Hatte die 970 X4 war mir im Idle zu laut. 

Wie schon gesagt wichtig ist welches Netzteil du hast. 

Meine sehr ähnliche GTX 670 (im Vergleich zu deiner 680) lief auch problemlos mit nem sehr alten BQ P6 600W aus 2006 bis letztes Jahr aber ne 980 sollte man da nicht dranhängen da einfach alt und damals schon nicht so gut.


----------



## zukosan (11. März 2015)

Ich habe n beQuiet 750 Watt aus 2012! Das sollte eigentlich reichen, da die 680er deutlich mehr gezogen hat oder? Übertakten werde ich die Grafikkarte eh nicht. Meinen Prozessor habe ich auch nur minimal übertaktet. Is n 2700K @4GHz. Der lief schon ab Werk 3,69GHz bei mir.


----------



## aloha84 (11. März 2015)

Naja das 750er hätte auch für 2 680er gereicht.


----------



## zukosan (11. März 2015)

aloha84 schrieb:


> Naja das 750er hätte auch für 2 680er gereicht.

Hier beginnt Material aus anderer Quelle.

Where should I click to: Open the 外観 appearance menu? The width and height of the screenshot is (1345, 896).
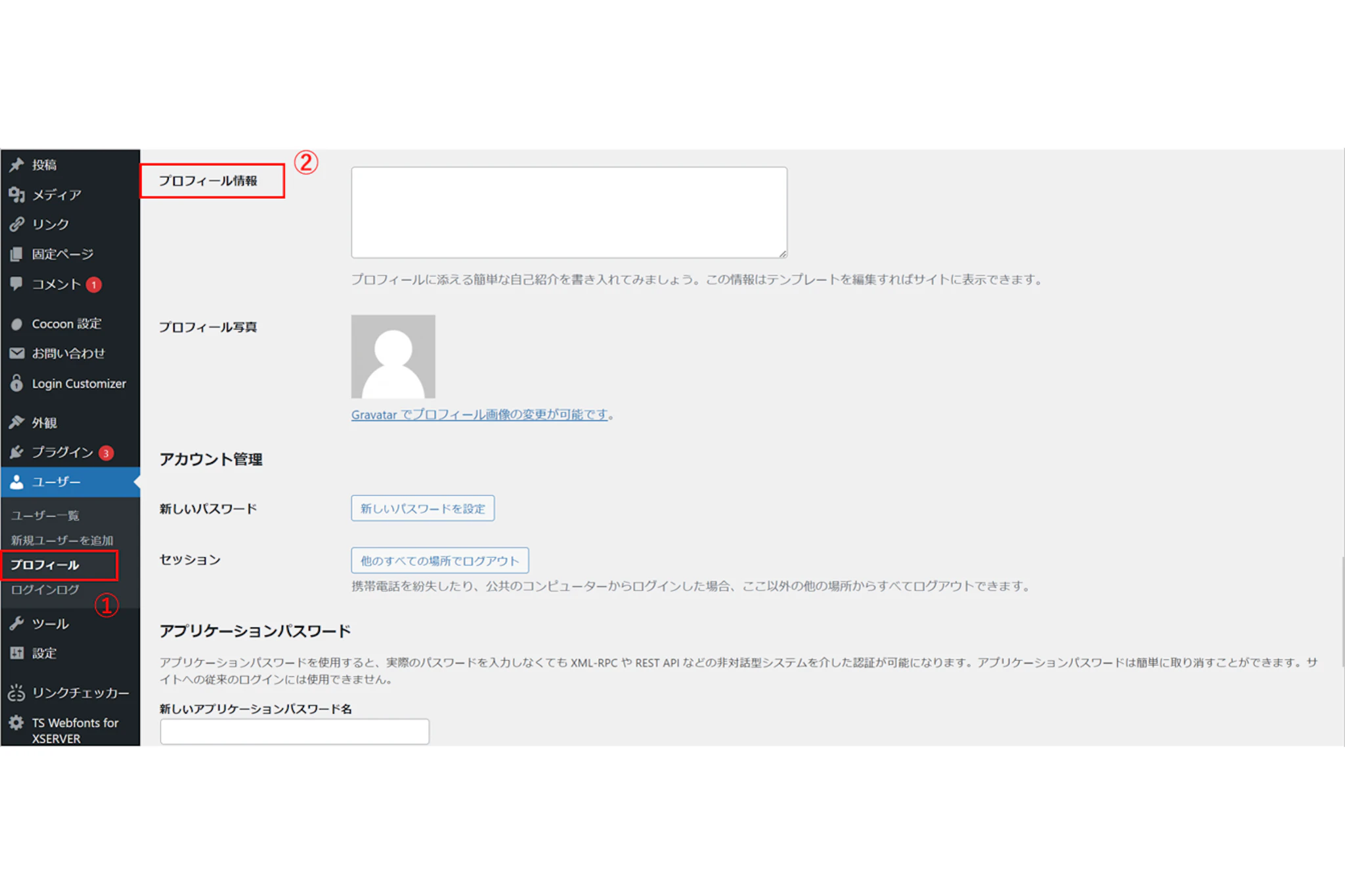45,423
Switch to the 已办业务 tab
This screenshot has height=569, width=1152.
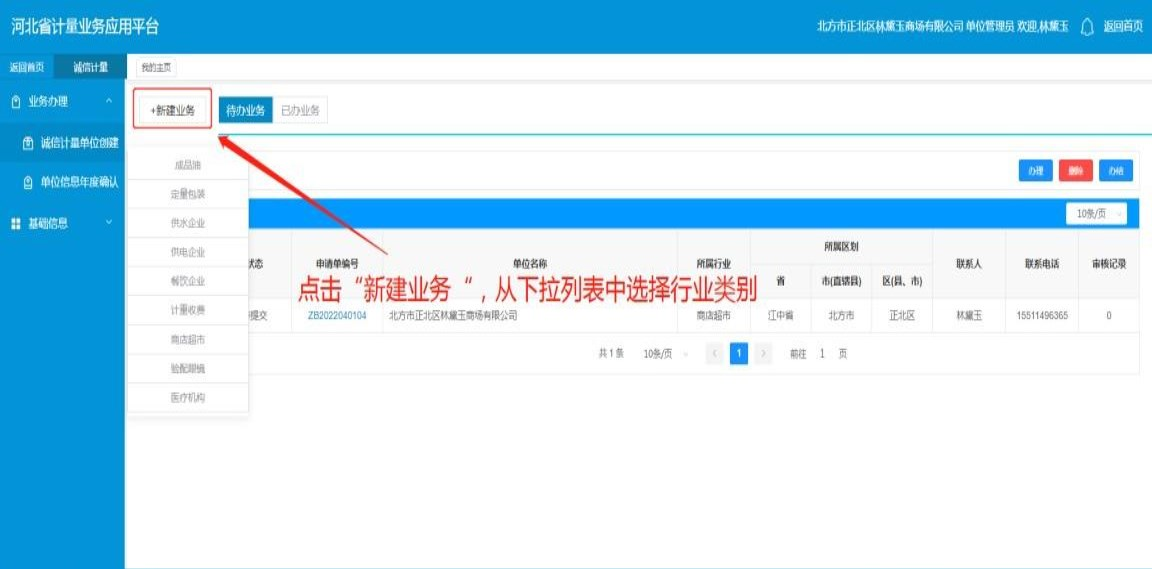click(x=300, y=111)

 da der Preisunterschied damals 25,- betrug, empfand ich das als sinnvoll für die Zukunft...


----------



## Dreiradsimulator (11. März 2015)

Wie 750 Watt? Welches Modell genau? Wenn du das nicht weissz, einfach mal ein Foto machen


----------



## zukosan (11. März 2015)

Modell muss ich nachher mal schauen. Langt aber locker. War auch 2012 als bestes Netzteil bewertet worden.

Und zudem hab ich noch nie gehört, dass ein bequiet so starke Schwankungen hat...


----------



## markus1612 (11. März 2015)

Ob das Netzteil brauchbar ist solltest du mal uns überlassen, denn jeder Hersteller, ja auch BeQuiet, hat tw. Schrott  im Sortiment, daher solltest du wirklich mal das Modell des Netzteils nennen ooder einfach ein Bild schicken.


----------



## ΔΣΛ (11. März 2015)

Oje oje, die Netzteil Fetischisten sind wieder unterwegs 
Pass genau auf TE, die wollen dir garantiert ein neues Netzteil auf schwatzen, hier liegen schon einige auf der lauer mit ihren übervorsichtigen fragen 
Es ist alt, kauf dir sicherheitshalber ein neues; es hat ein Feature nicht, kauf dir sicherheitshalber ein neues; es ist Single-Rail, kauf dir sicherheitshalber ein neues; es ist vom falschen Hersteller, kauf dir sicherheitshalber ein neues; jemand berichtet das dieses oder jenes Modell bei ihm ausgefallen ist, kauf dir sicherheitshalber ein neues ... usw ... 
Die Quintessenz, manche hier übertreiben gerne zeitweise enorm, die Überempfindlichkeit die ich bei manch solchen Themen lese ist des öfteren zum lachen.


----------



## zukosan (11. März 2015)

markus1612 schrieb:


> Ob das Netzteil brauchbar ist solltest du mal uns überlassen, denn jeder Hersteller, ja auch BeQuiet, hat tw. Schrott  im Sortiment, daher solltest du wirklich mal das Modell des Netzteils nennen ooder einfach ein Bild schicken.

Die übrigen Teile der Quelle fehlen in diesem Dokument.